2 minutes
Why .hour is Better Than 3600
Naming variables is said to be the hardest part of software development. Many developers don’t care, many don’t know how to do it. When I see a magic number in the code, I create a constant. It immediately communicates the purpose or what this number stands for.
In Swift TimeInterval is a typealias for Double and it represents seconds in various functions or constructors. We’ve all been there - needing TimeInterval for postponing notifications, scheduling checks… you name it.
Magic Numbers
It is okay to create an animation that takes 4 seconds:
UIView.animate(withDuration: 4, animations: {
// animation code
})
The number 4 is clear and simple.
Setting a check after 30 days might look confusing:
Date().addingTimeInterval(2_592_000)
This creates mental overhead and the code is not readable. What does 2_592_000 represent? You’d have to calculate it mentally or add a comment.

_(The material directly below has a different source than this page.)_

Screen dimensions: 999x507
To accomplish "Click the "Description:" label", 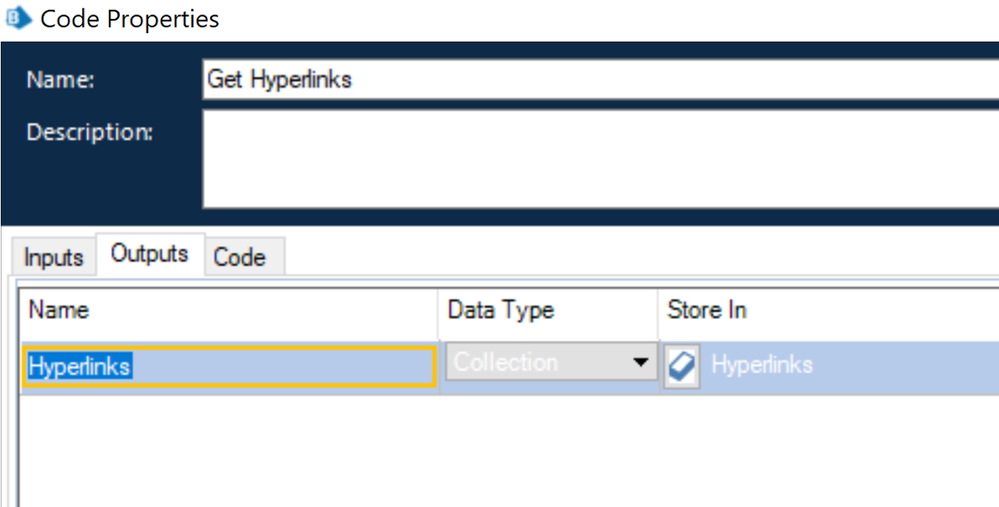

The Solution - Swift Extension
Almost every package and project I work on contains this extension for TimeInterval:
extension TimeInterval {
static let minute: TimeInterval = 60
static let hour: TimeInterval = 60 * .minute
static let day: TimeInterval = 24 * .hour
static let week: TimeInterval = 7 * .day
static let month: TimeInterval = 31 * .day
static let year: TimeInterval = 365 * .day
}
Now the code becomes self-documenting:
Date().addingTimeInterval(30 * .day)
For working with past dates, I created this little extension:
extension TimeInterval {
var ago: Self {
-self
}
}
…which can combine with extension before and could lead to nice readable code:
let lastValidDate = Date(timeInterval: .year.ago, since: Date())
This is immediately clear, maintainable, and eliminates the need for mental arithmetic. The intent is obvious, and future developers (including yourself) will thank you for it.